Research paperMicrobial iron reduction and methane oxidation in subsurface sediments of the Arabian Sea

- Potential prokaryotes influenced methane concentrations and iron activity.
- Sediment geochemistry and microbial abundance correlated significantly.
- Anaerobic prokaryotes positively influenced the different fractions of iron.
- Presence of iron reduction and methane oxidation in microcosm experiments.

Arabian Sea is one of the most productive regions of the world's ocean with seasonal upwelling and a characteristic oxygen minimum zone. It receives a continuous input of windborne iron-rich dust which possibly stimulates phytoplankton productivity. A sediment core from this area, which is on the western continental margin of India in the Kerala-Konkan basin was studied from the surface to 63 m below seafloor, to establish the co-occurrence of microbial iron reducing activity and methane oxidation. Total bacterial abundance (TC), viable aerobic counts accounting for aerobic and facultative anaerobes (TVCa), viable anaerobic counts (TVCan), methane, sulfate, ferrous [Fe(II], hydroxylamine extractable iron and HCl extractable iron concentrations were measured. Average TC was 52.6 ± 29.8 × 105 cells g−1 sediment while TVCa and TVCan were an order less. Methane and sulfate concentrations were 1.3 ppm and 23.2 mM, respectively.

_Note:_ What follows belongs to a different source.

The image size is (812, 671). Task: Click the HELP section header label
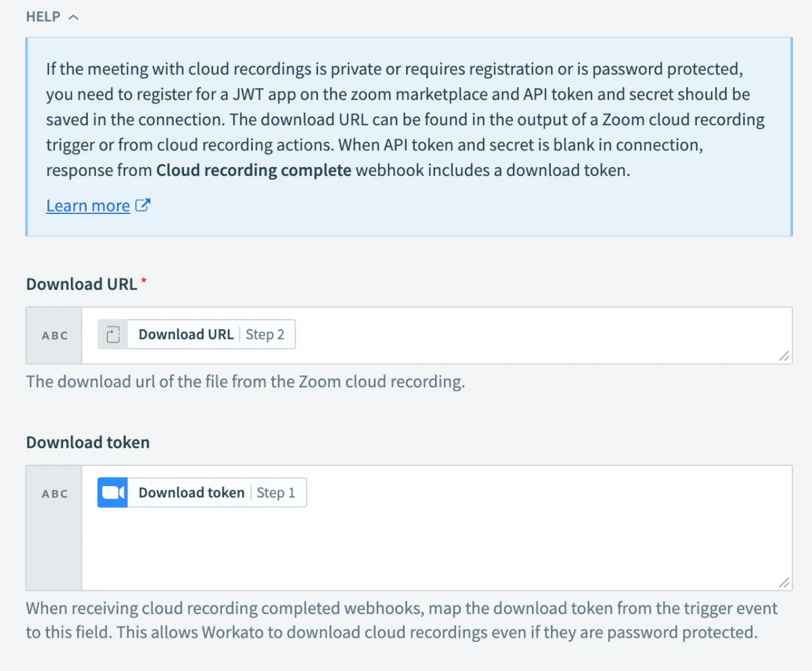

Average Fe(II) concentration, hydroxylamine and HCl extractable Fe was 0.32 ± 0.26, 0.86 ± 1.44 and 1.90 ± 2.47 mmol g−1 sediment, respectively. Interestingly, Fe(II) significantly correlated with TVCan (r = 0.66, p ≤ 0.001).In the experimental tubes, the build-up of Fe(II) was accompanied by the disappearance of methane. Average methane concentration and Fe(II) concentration in the experimental sediment slurries was 0.56 ± 0.76 ppb and 0.50 ± 0.27 mmol g−1 sediment respectively. The microcosm experiment showed that Fe(II) determined was significantly higher (ANOVA, F = 6.74, p ≤ 0.014) after 5 days of incubation, thus implying microbial iron reducing activity. A strong negative linear correlation (p ≤ 0.001) of methane concentration with Fe(II) suggests that increasing activity of microbial iron reduction caused suppression in methane production. This is also indicative of the co-occurrence of iron reduction and methane oxidation in these sediments.